In past years, the Library committed to giving at least 50 percent of its Summer of Learning books to prioritized kids. This year, the goal is 100 percent.

“This year our book giveaway is more focused,” says Wendy Israel, teen services librarian at the Beacon Hill Branch. “I like this because I know it’s going to support our local community organizations.”

Israel is working with organizations like WA-Bloc, Young Women Empowered, Mount Baker Village, and El Centro de la Raza to distribute books for kids and teens in virtual leadership programs, limited-capacity summer camps, low-income housing, and more.

“It’s really been incredible,” Israel says. “It just feels like a huge blessing to have the funding to do this.”

Richard Counsil, teen services librarian at the Columbia Branch, is working to find organizations with the capacity to distribute books. Some groups have relocated, his contacts have lost employment, or staff capacity to handle the books is reduced.

But he is sending 50 books to YouthCare, an organization that assists and youth and young adults experiencing housing instability. YouthCare plans to use many of the books to start a library at one of its housing programs for people ages 18-21 and another portion will go to its home for youth who identify as LGBTQ+.

Not only do Counsil and his colleagues strive to “lead with race” and​ to seek out youth furthest from academic and social justice, but they also select titles and authors from BIPOC and LGBTQ+ communities so youth can find joy in seeing themselves while reading.

“The attempt and the effort librarians put into curating (book) lists that represent authentically who people are – you get really positive responses,” Counsil says.

Holly Williams, the in-kind specialist at YouthCare, says that the books help them engage youth when quarantine orders have limited their activities.

“This donation came at a really great time when youth had been spending a lot of time inside,” she says, adding that teens plan to start a book club at various housing communities.

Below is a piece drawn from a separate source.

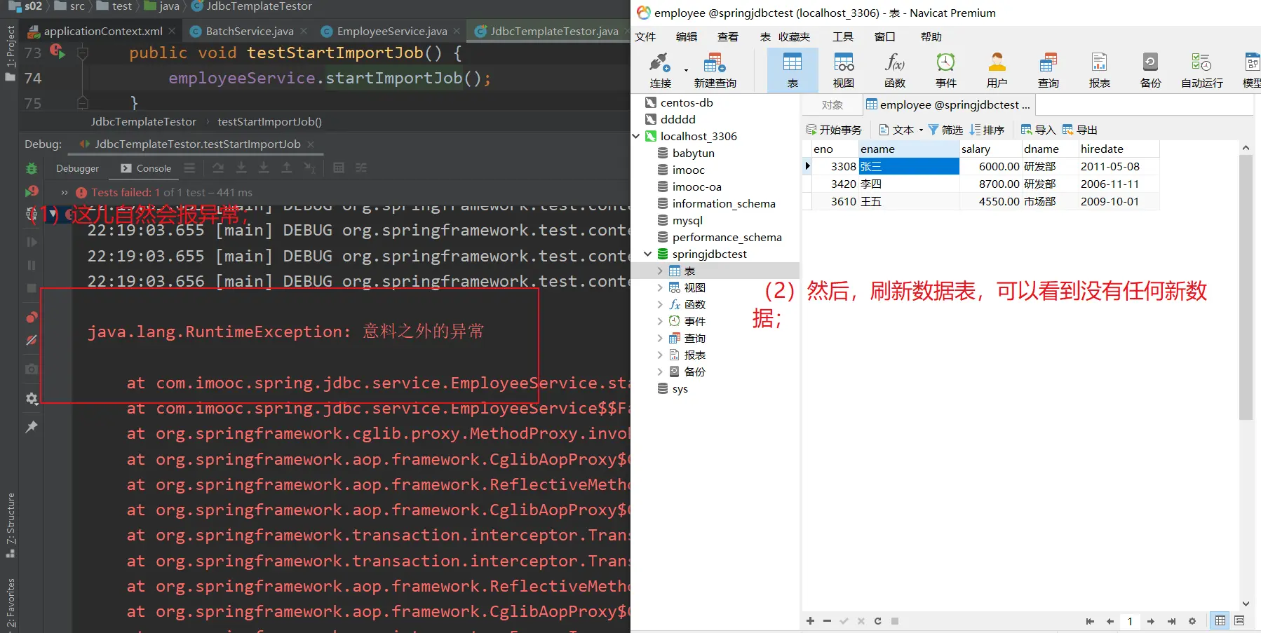Image resolution: width=1261 pixels, height=633 pixels.
Task: Switch to form view at bottom right
Action: click(x=1239, y=621)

And she was able to pass along the residents’ requests to the Library to obtain titles relevant to them.

“Having young people read about individuals, places and situations that are similar to theirs helps them to see that they are not alone in the struggles they face,” says one YouthCare employee who works at the 18-21 house. “When people read something that resonates with their own life experience, it is earth-moving. It is especially important when an underrepresented population gets to read that their experience is valid and important.”

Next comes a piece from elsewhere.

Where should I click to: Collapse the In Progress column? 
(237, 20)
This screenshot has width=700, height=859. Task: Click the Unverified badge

Other examples of the 66 (and growing) organizations served by the Summer of Learning book giveaway include the Ballard Food Bank, the Yesler Terrace low-income housing community, Seattle Indian Health Board, Boys and Girls Clubs, and more.

Israel says she is glad to be able to serve Seattle kids, even while she can’t see them.

“These are the kids I would have seen just walk into the Library,” she says. “I’m very happy we can get these books to them.”

Mayer is thankful for the donors and Library staff who make this work possible.

“We’re just so grateful to the Foundation for their support,” she says. “It’s because of that support, and the hard work of our community partner organizations and Library staff that books are getting out to youth and families even in difficult times.”

The annual Summer of Learning and its book giveaways are possible because of donor support to The Seattle Public Library Foundation.